What is expected: Your answer should hold the data exactly as given, minus any picture.

(Saved data entries)
┄┄┄┄┄┄

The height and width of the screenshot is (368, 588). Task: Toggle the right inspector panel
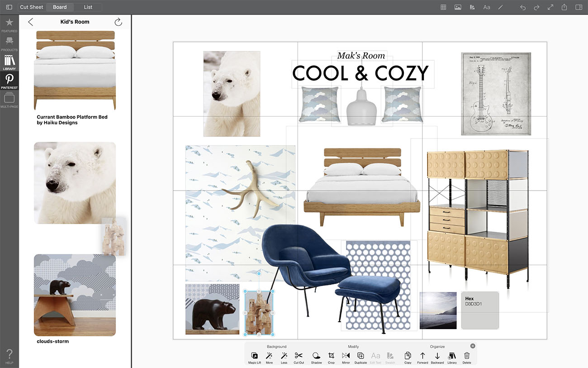[579, 7]
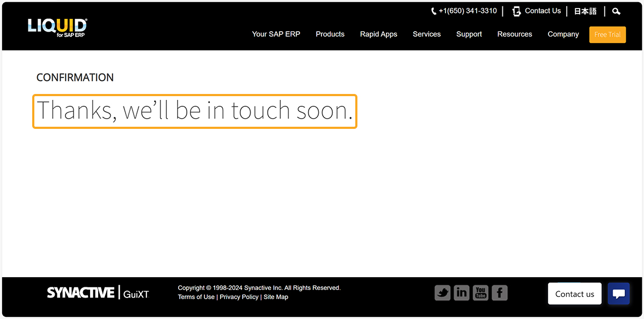The height and width of the screenshot is (319, 644).
Task: Open the Twitter social icon
Action: [442, 293]
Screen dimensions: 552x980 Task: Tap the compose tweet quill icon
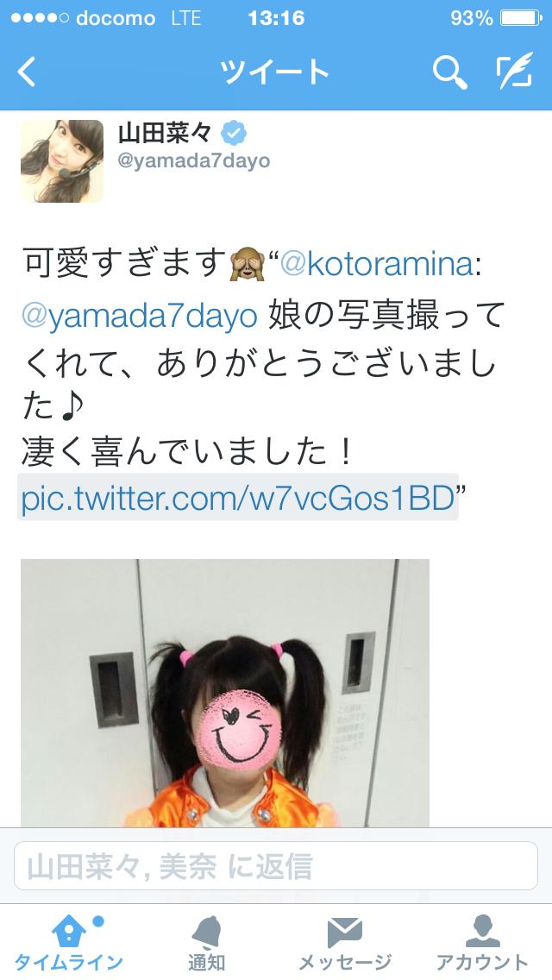point(515,70)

┄┄┄┄┄┄

Completed exercise:
The height and width of the screenshot is (368, 588). Task: Toggle the right inspector panel
[579, 7]
The height and width of the screenshot is (319, 644).
Task: Open the Twitter social icon
Action: [442, 293]
Screen dimensions: 552x980 Task: Tap the compose tweet quill icon
point(515,70)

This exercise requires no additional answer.